I apologize but I need to digress.  Last Wednesday I posted a self portrait taken in the window of the 1912 Cafe.  When I was sitting and contemplating taking that photograph the light reminded me of a favorite painting; but my brain and Google failed me.  I have finally remembered that it is the amazing painting by American Realist Painter Scott Prior entitled “Nanny and Rose” (1983)  in Boston’s Museum of Fine Arts.  Nanny is the beautiful woman, Rose the dog.  Prior says of his work: “Nanny and Rose and the subsequent paintings… are very personal. To me they are like large snapshot photos, and as a collection they have become a memory album of my life. It has been my belief that the painted intimacies of ordinary life must be recorded and celebrated.”  This is really the appeal simple, compelling beauty in everyday things and events. That was what I was thinking about when I took that selfie.

Whenever I marvel at Prior’s work my brain hurts.  I wonder about technique, how painstaking it must be to create a painting so like a photograph.  I have come to realize that I may have it backwards.  First, there were paintings not the other way around.
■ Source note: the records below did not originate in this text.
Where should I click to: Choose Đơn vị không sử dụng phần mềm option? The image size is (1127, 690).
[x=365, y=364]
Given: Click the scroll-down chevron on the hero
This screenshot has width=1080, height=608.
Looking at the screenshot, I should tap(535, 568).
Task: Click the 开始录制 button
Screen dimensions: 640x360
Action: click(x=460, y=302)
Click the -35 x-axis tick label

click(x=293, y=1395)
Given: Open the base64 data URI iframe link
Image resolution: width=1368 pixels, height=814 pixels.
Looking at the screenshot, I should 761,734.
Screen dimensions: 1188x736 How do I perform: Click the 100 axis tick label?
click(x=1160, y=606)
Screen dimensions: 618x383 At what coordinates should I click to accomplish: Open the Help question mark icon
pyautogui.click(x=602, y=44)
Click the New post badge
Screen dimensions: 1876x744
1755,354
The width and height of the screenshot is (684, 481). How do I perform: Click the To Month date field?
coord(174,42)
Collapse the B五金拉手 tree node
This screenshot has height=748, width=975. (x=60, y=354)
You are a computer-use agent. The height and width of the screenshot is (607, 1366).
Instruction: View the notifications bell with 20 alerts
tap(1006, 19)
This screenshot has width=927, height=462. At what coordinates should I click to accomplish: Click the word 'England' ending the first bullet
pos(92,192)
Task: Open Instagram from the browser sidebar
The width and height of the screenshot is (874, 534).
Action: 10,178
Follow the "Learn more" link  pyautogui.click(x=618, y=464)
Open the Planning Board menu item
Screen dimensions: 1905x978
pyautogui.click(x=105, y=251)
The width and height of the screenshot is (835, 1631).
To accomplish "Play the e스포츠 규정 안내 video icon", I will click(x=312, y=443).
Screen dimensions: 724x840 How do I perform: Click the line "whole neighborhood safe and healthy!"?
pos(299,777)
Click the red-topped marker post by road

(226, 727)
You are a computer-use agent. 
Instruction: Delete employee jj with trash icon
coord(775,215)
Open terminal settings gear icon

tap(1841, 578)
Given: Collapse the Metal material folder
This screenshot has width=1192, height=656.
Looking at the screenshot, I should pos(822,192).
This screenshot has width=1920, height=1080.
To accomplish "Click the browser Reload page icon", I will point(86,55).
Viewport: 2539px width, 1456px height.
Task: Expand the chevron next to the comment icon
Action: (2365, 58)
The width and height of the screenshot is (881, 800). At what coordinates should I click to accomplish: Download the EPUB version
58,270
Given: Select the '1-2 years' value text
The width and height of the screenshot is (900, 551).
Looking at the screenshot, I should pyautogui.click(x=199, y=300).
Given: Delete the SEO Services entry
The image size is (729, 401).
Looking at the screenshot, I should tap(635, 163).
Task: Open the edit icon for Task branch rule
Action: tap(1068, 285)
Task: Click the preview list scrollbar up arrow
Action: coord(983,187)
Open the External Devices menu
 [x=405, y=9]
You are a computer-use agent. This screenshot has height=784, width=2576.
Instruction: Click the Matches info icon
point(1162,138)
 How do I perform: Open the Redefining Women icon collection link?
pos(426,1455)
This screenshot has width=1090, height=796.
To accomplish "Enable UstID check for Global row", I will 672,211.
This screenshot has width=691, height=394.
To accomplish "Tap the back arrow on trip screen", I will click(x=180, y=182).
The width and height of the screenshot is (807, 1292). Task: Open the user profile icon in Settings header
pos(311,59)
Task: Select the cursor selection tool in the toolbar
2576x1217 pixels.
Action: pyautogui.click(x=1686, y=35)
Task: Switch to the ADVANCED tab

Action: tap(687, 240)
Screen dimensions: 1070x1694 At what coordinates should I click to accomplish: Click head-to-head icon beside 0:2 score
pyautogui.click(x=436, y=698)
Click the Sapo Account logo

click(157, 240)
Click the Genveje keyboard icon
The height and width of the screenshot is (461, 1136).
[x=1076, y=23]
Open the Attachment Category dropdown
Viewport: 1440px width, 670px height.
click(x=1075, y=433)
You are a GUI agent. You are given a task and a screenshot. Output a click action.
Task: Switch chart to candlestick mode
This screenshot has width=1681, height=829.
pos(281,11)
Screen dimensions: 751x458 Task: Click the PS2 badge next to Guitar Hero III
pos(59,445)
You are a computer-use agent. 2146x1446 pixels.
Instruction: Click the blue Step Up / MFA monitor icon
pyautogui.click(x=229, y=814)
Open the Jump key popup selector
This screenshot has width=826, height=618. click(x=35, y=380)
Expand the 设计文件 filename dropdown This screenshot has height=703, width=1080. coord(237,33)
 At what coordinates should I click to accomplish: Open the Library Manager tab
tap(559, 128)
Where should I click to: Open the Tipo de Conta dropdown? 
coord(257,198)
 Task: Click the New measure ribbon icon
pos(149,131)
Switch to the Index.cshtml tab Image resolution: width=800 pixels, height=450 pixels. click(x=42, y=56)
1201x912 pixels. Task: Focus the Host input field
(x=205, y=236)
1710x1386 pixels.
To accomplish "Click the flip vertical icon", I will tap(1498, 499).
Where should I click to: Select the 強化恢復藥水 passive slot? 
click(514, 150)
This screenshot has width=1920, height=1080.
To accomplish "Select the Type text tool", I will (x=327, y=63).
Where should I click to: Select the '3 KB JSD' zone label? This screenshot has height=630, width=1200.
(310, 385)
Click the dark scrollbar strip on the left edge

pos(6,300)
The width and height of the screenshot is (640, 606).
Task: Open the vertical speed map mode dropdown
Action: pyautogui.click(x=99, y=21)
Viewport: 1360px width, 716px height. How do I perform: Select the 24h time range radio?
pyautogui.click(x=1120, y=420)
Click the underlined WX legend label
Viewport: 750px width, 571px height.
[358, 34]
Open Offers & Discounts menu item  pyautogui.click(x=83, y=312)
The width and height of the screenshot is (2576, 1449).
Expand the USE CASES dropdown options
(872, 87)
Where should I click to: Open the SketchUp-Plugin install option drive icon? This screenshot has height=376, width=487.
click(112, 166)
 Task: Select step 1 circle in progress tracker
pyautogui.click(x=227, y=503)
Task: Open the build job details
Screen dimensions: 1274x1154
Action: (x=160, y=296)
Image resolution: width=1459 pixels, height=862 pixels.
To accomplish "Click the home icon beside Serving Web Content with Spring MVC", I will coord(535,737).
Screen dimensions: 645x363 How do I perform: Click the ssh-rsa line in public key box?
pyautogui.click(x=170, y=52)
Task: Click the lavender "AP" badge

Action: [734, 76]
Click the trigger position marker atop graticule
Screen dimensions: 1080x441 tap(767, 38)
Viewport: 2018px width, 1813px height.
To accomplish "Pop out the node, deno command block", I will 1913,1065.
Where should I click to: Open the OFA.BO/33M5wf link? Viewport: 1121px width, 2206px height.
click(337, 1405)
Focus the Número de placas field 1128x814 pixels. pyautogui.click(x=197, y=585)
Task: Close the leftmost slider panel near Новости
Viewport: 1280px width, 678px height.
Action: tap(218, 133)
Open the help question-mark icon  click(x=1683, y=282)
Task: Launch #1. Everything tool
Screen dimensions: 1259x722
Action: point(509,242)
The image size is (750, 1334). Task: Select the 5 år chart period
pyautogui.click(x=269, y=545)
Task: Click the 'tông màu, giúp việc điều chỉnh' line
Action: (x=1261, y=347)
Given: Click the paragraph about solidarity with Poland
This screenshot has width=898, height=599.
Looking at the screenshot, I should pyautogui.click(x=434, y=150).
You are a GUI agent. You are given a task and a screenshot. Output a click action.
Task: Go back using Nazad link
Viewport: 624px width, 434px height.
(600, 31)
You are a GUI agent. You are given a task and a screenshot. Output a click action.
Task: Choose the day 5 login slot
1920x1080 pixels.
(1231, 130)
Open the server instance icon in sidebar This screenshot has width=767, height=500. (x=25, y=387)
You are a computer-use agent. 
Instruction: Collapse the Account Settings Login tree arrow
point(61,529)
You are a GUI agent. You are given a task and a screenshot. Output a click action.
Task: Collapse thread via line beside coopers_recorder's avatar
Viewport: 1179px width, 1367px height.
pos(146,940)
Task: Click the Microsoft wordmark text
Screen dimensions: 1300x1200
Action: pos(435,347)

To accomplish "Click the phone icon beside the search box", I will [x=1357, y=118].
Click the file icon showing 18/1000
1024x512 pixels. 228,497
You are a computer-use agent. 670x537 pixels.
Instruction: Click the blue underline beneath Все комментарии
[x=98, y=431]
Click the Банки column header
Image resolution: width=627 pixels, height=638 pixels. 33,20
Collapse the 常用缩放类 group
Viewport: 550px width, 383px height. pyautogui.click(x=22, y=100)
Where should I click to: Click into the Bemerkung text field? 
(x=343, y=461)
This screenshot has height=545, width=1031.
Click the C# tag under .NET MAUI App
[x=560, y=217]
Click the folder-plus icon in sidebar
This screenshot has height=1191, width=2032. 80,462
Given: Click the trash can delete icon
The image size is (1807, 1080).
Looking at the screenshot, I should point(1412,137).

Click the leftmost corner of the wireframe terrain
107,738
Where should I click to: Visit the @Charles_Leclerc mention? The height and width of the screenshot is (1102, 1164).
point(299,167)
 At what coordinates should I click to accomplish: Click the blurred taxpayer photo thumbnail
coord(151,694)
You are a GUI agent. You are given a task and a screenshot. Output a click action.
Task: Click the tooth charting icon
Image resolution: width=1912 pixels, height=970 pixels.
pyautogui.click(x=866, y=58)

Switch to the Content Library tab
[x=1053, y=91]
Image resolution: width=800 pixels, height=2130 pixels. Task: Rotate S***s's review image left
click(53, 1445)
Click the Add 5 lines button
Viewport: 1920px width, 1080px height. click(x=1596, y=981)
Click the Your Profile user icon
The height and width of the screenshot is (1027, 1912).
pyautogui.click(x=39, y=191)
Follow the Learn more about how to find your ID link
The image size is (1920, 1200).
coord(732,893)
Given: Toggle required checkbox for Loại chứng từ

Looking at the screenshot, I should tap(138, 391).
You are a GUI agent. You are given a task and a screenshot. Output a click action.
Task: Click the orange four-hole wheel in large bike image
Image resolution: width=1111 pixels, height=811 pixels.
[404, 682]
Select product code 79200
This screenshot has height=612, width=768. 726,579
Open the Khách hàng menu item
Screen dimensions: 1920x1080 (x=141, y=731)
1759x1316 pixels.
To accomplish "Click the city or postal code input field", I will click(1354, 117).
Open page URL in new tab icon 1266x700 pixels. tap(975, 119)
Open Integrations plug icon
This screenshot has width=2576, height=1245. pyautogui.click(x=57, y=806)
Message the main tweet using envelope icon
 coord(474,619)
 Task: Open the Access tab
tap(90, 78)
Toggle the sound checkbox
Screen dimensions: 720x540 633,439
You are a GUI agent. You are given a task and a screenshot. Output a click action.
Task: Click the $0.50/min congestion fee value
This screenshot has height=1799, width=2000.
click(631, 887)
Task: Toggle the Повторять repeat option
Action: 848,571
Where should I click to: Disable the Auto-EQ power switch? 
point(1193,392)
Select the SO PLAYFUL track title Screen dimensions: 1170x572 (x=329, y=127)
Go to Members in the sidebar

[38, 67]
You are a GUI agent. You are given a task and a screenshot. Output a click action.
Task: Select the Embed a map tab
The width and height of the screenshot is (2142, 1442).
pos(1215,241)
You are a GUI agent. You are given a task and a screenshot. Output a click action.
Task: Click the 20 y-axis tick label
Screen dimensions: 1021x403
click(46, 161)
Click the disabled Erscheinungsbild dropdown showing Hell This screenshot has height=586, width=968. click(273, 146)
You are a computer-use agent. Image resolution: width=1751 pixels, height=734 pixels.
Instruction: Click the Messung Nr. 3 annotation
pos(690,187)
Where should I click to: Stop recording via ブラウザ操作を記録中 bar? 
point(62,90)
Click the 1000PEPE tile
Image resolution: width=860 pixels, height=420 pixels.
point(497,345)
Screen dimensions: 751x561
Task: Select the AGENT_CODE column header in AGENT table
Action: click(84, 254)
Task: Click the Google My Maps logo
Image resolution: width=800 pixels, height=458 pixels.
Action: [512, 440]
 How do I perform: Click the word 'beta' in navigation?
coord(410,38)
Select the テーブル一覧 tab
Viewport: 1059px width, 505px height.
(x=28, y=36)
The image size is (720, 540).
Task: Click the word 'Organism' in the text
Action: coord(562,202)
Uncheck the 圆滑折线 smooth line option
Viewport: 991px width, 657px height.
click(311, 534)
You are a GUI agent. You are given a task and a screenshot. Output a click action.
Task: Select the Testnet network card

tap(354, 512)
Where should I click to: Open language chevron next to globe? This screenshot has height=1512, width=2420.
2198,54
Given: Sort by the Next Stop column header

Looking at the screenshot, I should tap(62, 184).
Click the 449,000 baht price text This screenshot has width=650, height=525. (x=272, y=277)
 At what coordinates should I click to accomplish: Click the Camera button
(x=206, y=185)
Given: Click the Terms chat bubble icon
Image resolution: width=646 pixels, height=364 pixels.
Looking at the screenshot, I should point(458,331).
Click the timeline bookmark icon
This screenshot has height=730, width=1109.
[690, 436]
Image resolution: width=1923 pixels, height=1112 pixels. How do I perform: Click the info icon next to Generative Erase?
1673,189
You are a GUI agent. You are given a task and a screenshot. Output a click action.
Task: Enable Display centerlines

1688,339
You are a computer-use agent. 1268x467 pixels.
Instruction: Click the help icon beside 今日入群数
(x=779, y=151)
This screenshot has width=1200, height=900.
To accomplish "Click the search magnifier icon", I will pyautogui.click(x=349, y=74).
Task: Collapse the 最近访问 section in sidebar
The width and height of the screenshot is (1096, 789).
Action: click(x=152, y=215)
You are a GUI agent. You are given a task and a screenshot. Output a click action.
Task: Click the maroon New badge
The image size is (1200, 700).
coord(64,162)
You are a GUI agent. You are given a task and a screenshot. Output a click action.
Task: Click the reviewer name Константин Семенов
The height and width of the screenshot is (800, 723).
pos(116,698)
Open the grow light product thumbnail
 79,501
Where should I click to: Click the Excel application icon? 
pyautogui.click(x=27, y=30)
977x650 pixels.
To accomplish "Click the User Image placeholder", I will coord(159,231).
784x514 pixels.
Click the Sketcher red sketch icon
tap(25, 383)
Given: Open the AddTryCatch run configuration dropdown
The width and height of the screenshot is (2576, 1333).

Maybe the first were cave paintings.  And paintings ran, and still run, the gamut from pure abstraction to absolute realism.  In some sense photography emerged as an attempt to paint in an absolutely realistic way with light.  But oil and tempera were its predecessors.

Photography is a combination of chemistry and physics.  It emerged with the limits and virtues of its science.  It was Fox Talbot’s “Pencil of Nature.”  Early photographers sought to emulate painters.  They pushed the new medium to sharp realism.

You look at a painting like “Nanny and Rose” and you realize that nobody could have posed long enough for that to be painted in such stunning and precise detail.  In some sense it had to be posed and constructed, even perhaps aided by a camera.  But the same is true of the photograph.  Many are spontaneous and candid. Others extensively set up and posed.  But as in all art there is inevitably a significant component of artist construction.  For the photograph this occurs first at conception and then the image is born again in the dark or light room.